Normally, the appointment of a circuit judge to fill a vacancy would be only of parochial interest, but not so in the case of Mingo County. The seat is open because of the resignation of Michael Thornsbury as a result of the federal corruption probe.
Thornsbury was the lead felon in the nefarious fiefdom that included the county prosecutor, the chief magistrate, a county commissioner and several other miscreants. Federal investigators have done their part in the ongoing investigation and now the process of selecting a replacement is underway.
The state Judicial Vacancy Advisory Commission fulfilled its responsibility admirably Monday by holding thorough and probing interviews with six finalists. (As a side note, opening those interviews to the public would add even more credibility to the process.)
The two names forwarded to the Governor for consideration are long-time Mingo County Chief Public Defender Teresa McCune and Jonathan Wayne Jewell, a Williamson attorney who works in the public defender’s office.
The Mingo County Public Defender’s office was not part of the Thornsbury faction, nor was it connected with the tainted “Team Mingo” election slate. One source described both McCune and Jewell as “squeaky clean.” Another said they “have credibility in the community for honesty and integrity.”
Either would be a good choice for a fresh start in Mingo County, which makes Tomblin’s job easier.
Tomblin must also decide who should replace Charles “Chuck” Vest on the WVU Board of Governors. Vest, 72, died last week at his home in Arlington, Va., from pancreatic cancer.
The Morgantown native had the kind of intellectual and academic gravitas that added integrity to the Board of Governors. Vest had degrees from WVU and the University of Michigan in mechanical engineering and served as President of M.I.T. from 1990 to 2004. His myriad accomplishments included serving on an advisory committee for the redesign of the International Space Station.

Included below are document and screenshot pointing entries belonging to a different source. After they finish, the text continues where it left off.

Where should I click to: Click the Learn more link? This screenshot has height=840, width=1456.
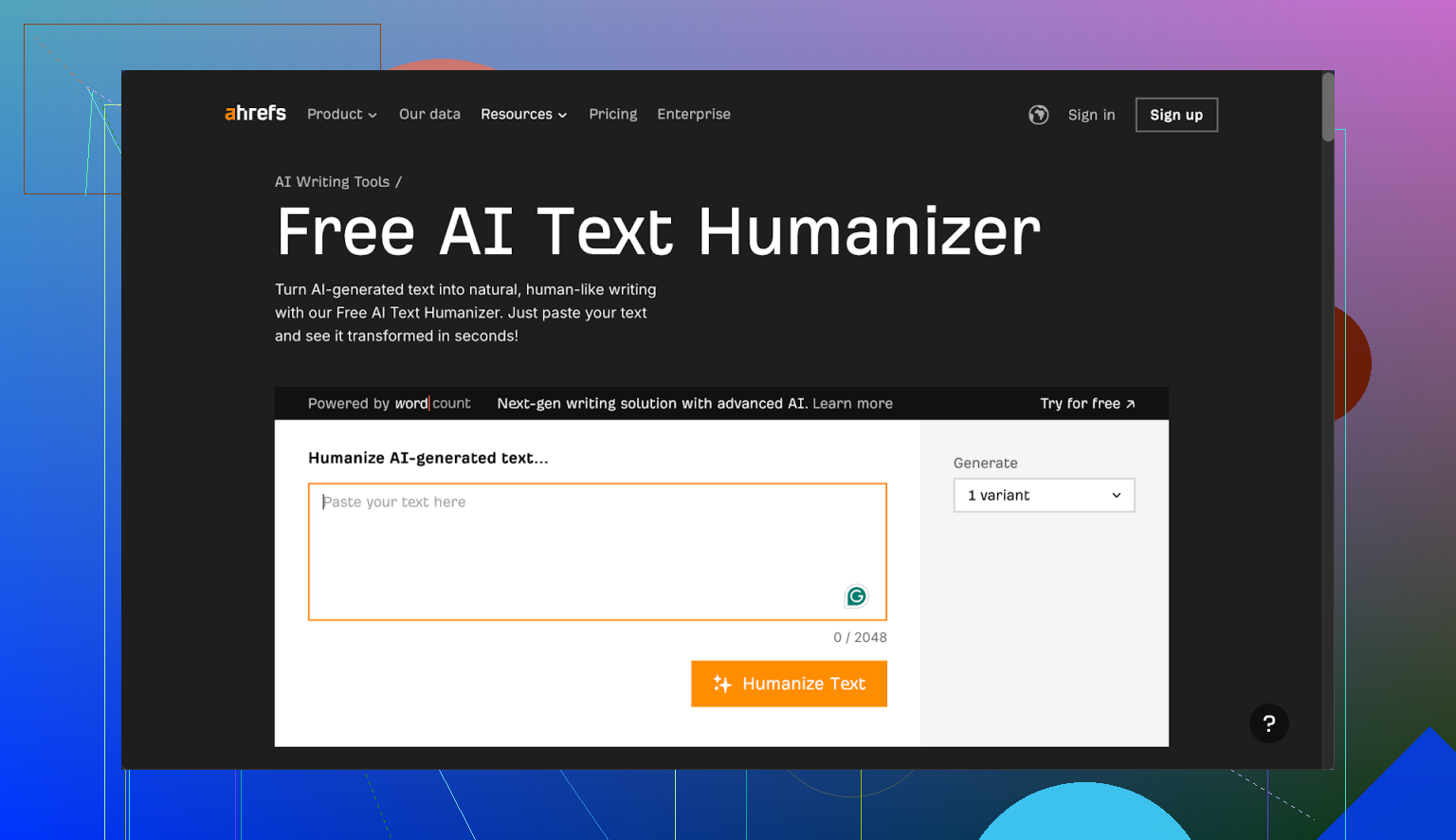[x=852, y=404]
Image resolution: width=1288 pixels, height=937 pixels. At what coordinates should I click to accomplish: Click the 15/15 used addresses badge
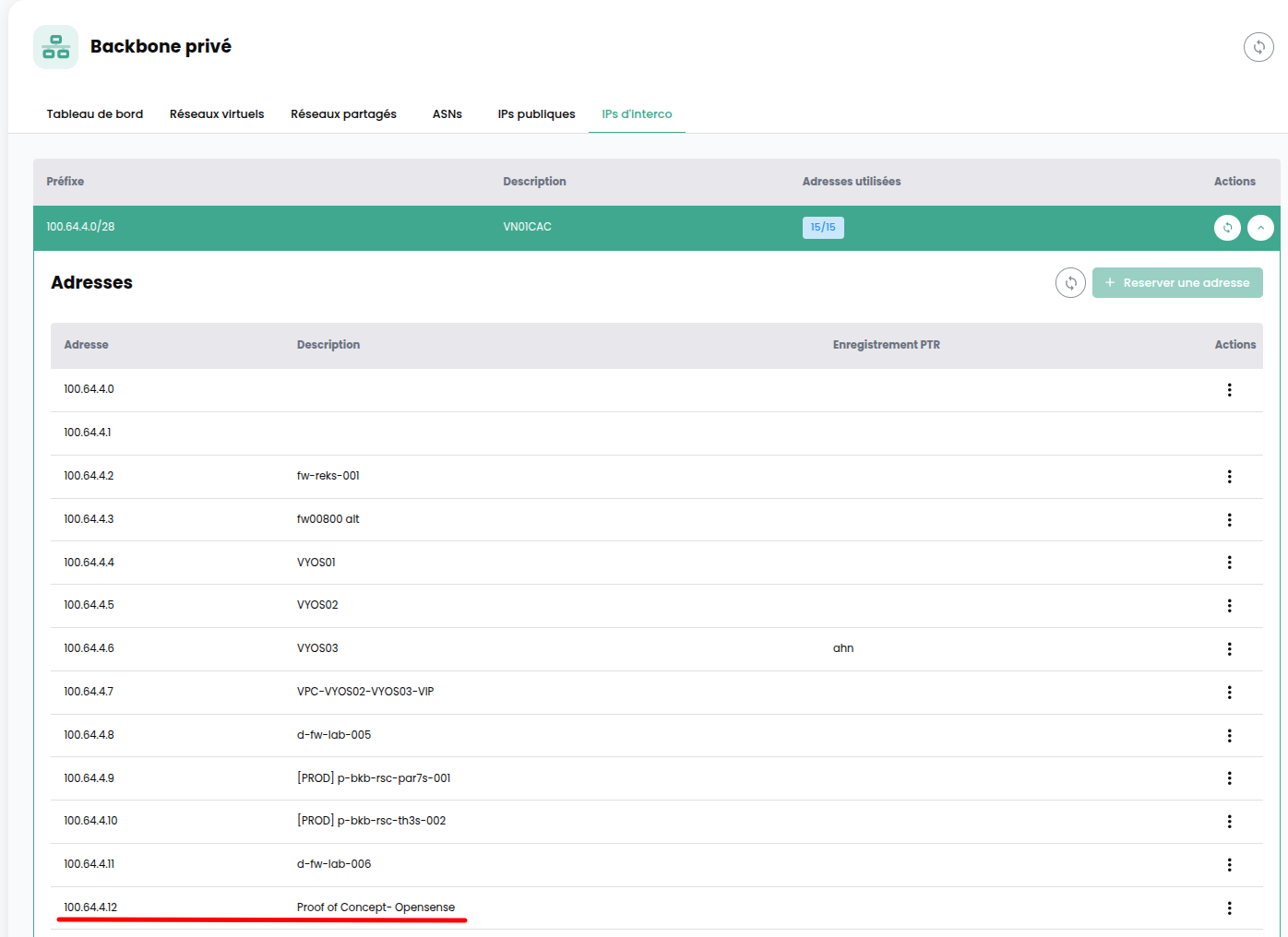coord(823,228)
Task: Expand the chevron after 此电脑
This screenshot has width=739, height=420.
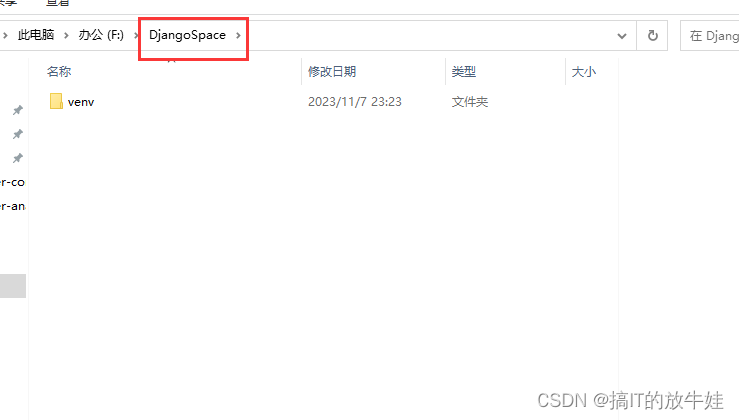Action: pyautogui.click(x=66, y=35)
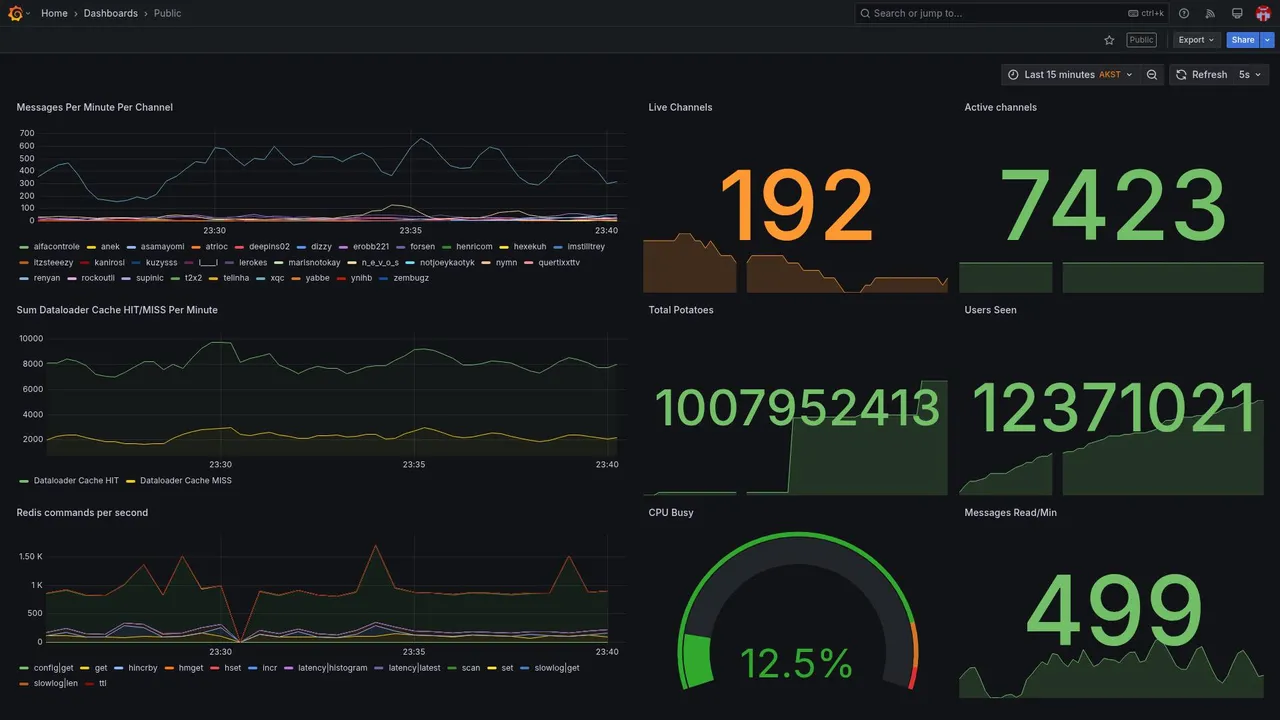Zoom out the time range
Image resolution: width=1280 pixels, height=720 pixels.
1152,75
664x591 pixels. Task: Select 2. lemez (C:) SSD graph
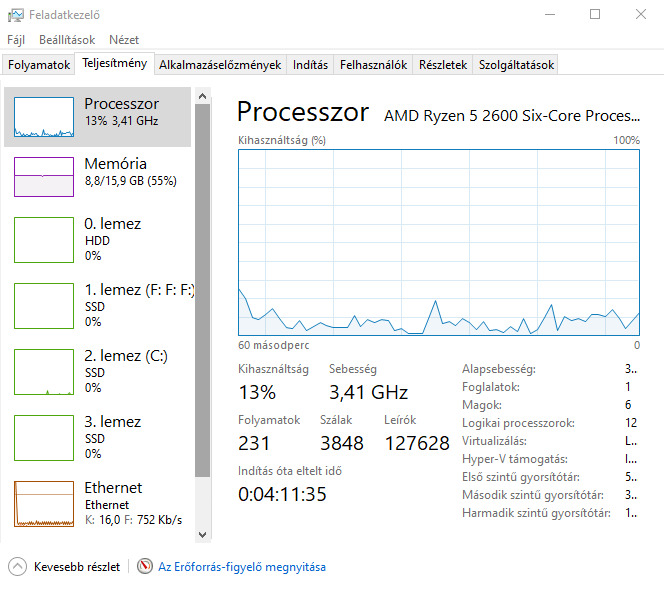pos(44,371)
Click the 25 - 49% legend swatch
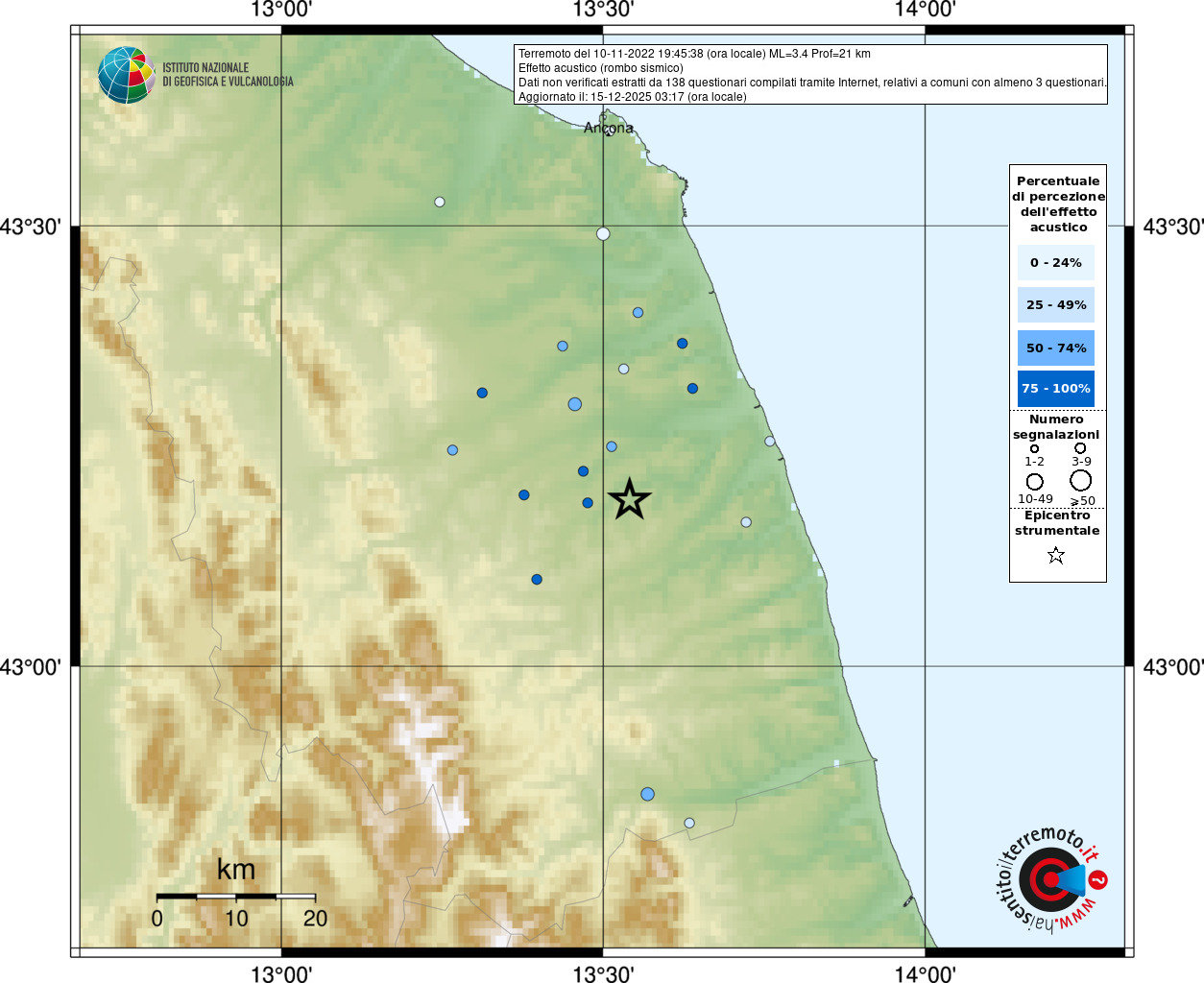The width and height of the screenshot is (1204, 983). point(1055,305)
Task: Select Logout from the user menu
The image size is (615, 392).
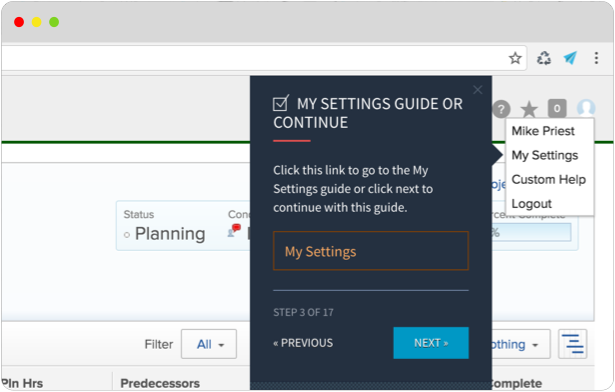Action: (531, 204)
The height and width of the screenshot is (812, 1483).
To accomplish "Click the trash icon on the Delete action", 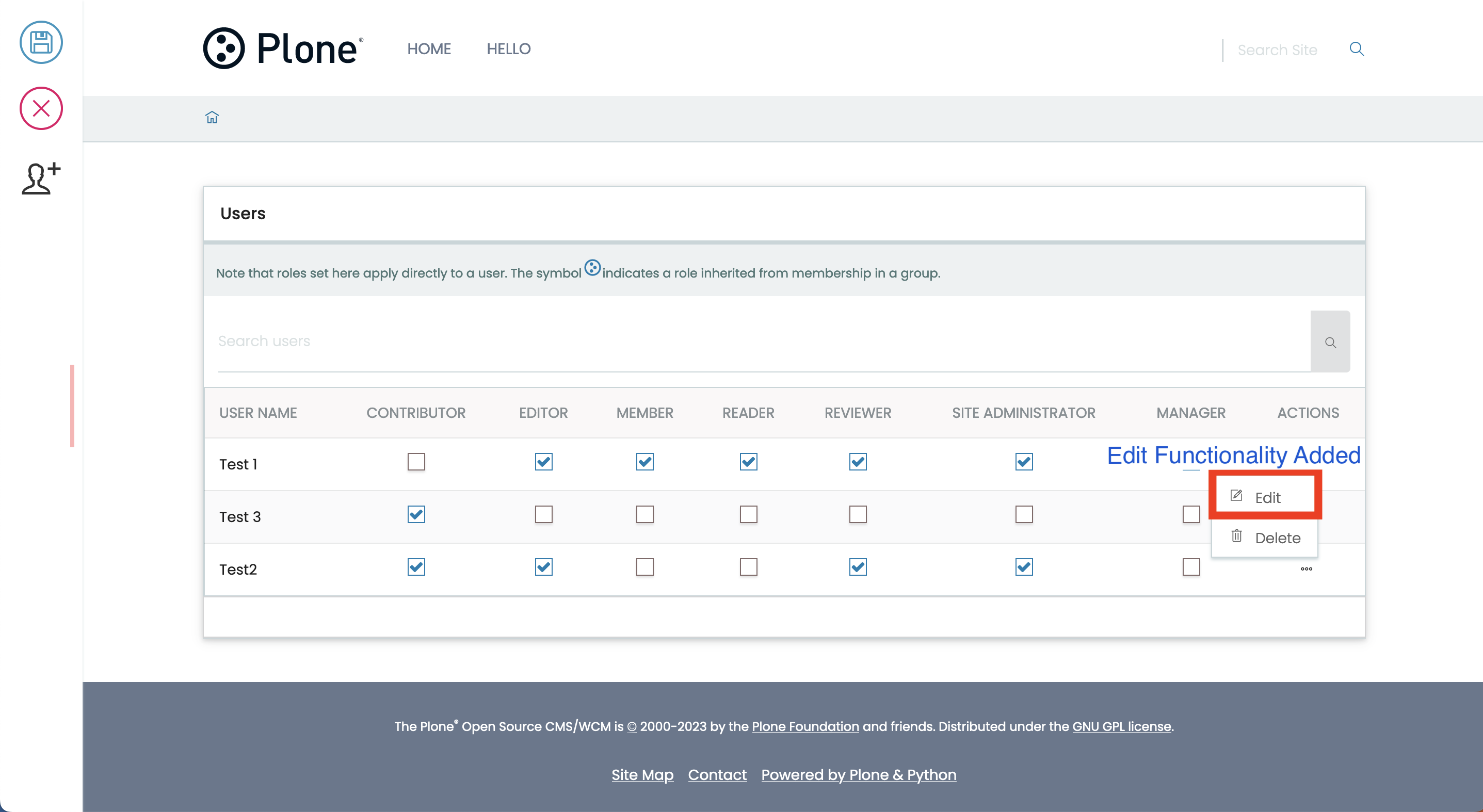I will [x=1236, y=536].
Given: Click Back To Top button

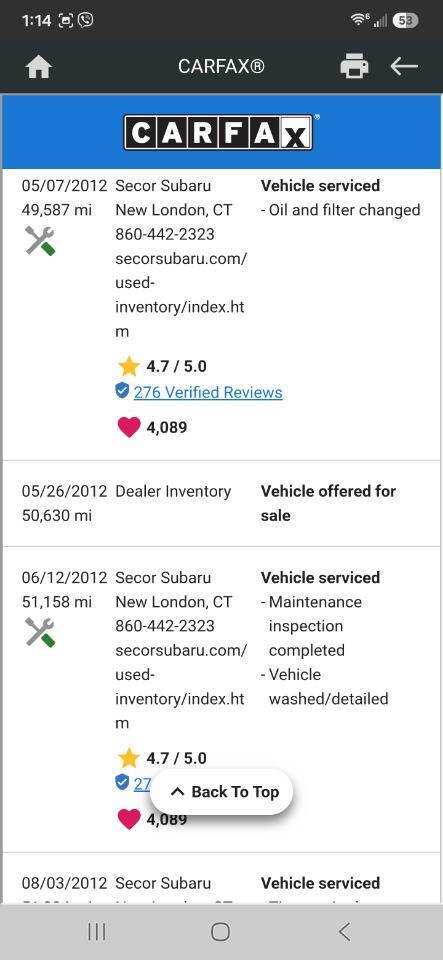Looking at the screenshot, I should pyautogui.click(x=222, y=792).
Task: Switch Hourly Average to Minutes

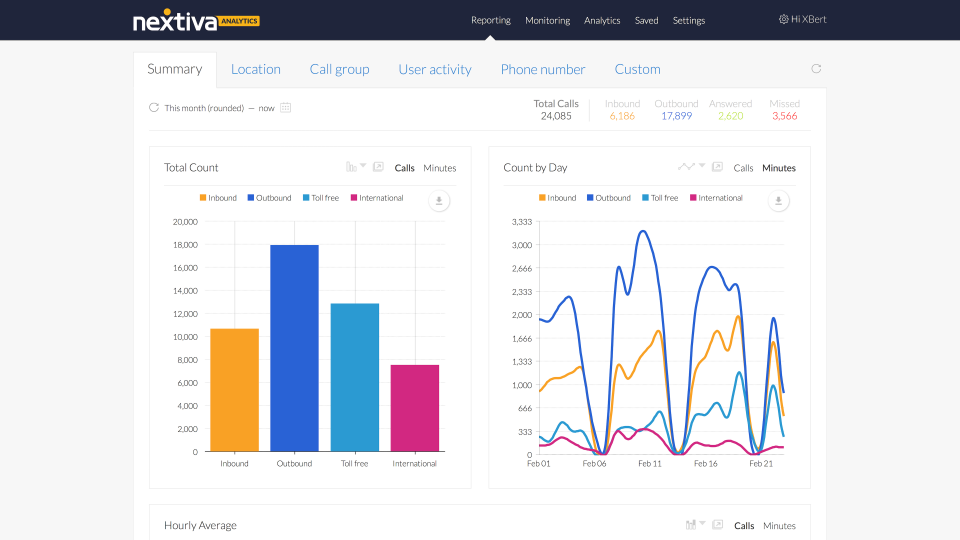Action: (x=779, y=526)
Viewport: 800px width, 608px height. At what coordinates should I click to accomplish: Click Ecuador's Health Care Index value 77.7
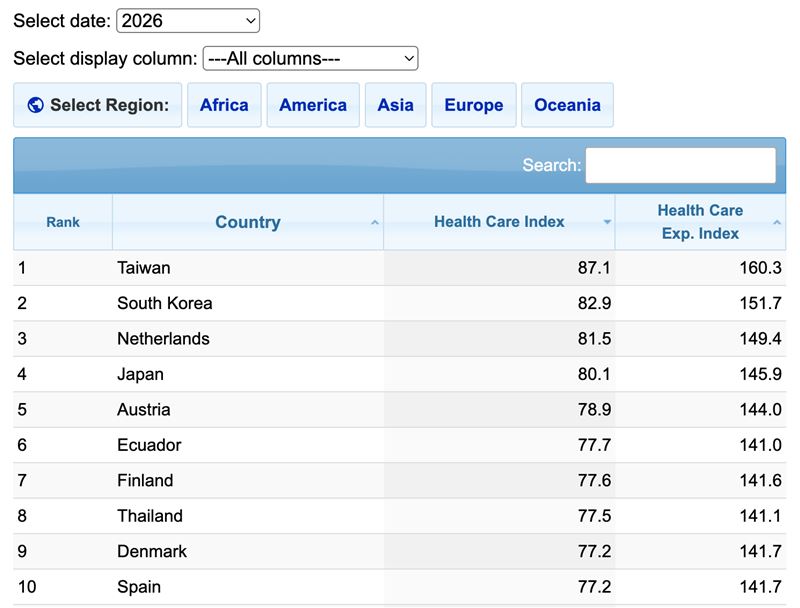pyautogui.click(x=592, y=445)

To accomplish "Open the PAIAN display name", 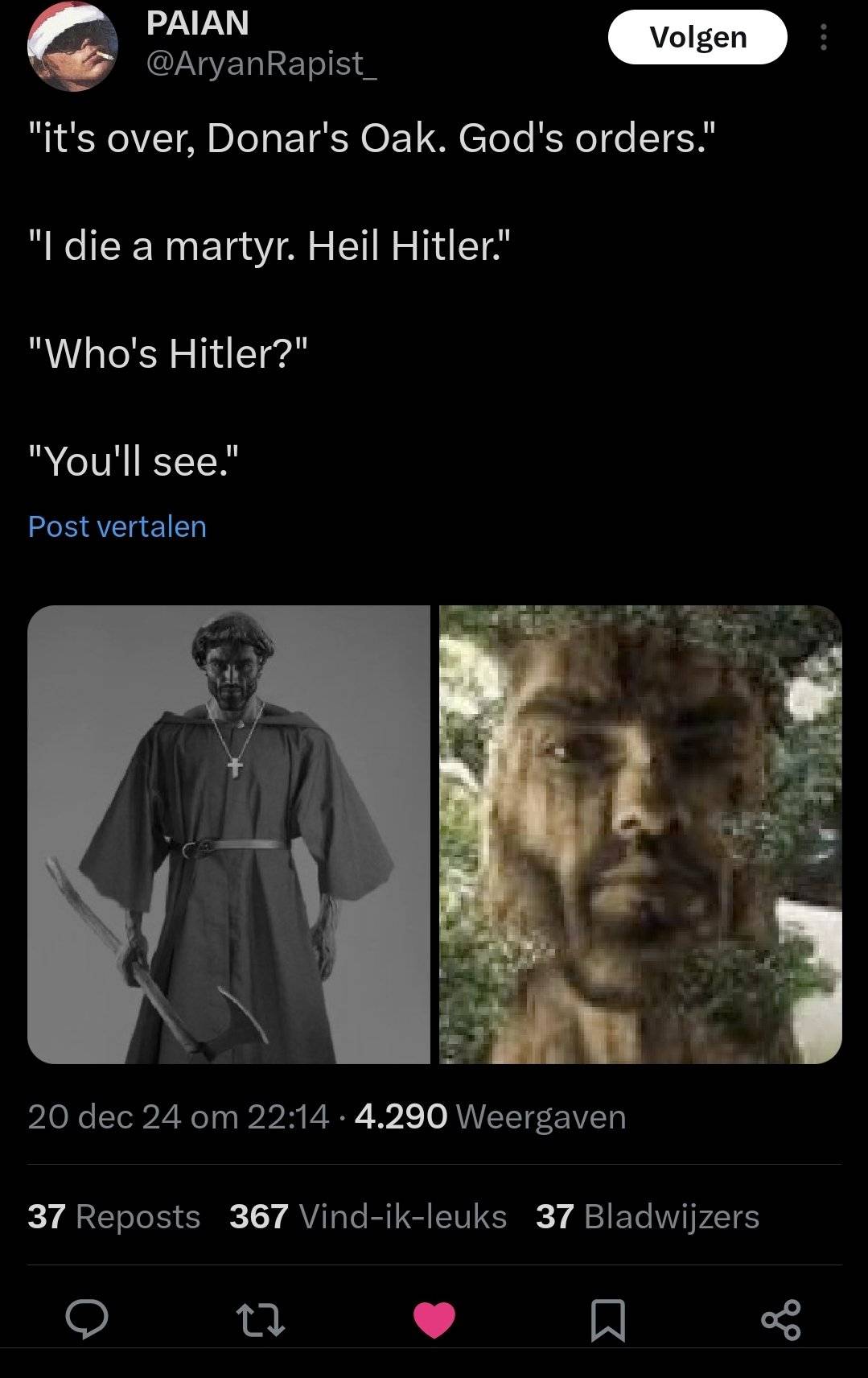I will 198,23.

It won’t be easy to replace Chuck Vest, but qualified people who want to make a contribution to WVU are out there. The recent decision by E. Gordon Gee to return as interim WVU President is a good indication of that. Given the size and importance of the WVU medical complex, perhaps someone with significant experience in health care would be appropriate.
Above all, Tomblin has to avoid the temptation of choosing a political crony who may be owed a favor or a high-roller donor whose avocation is meddling in WVU sports. West Virginia University deserves better than that.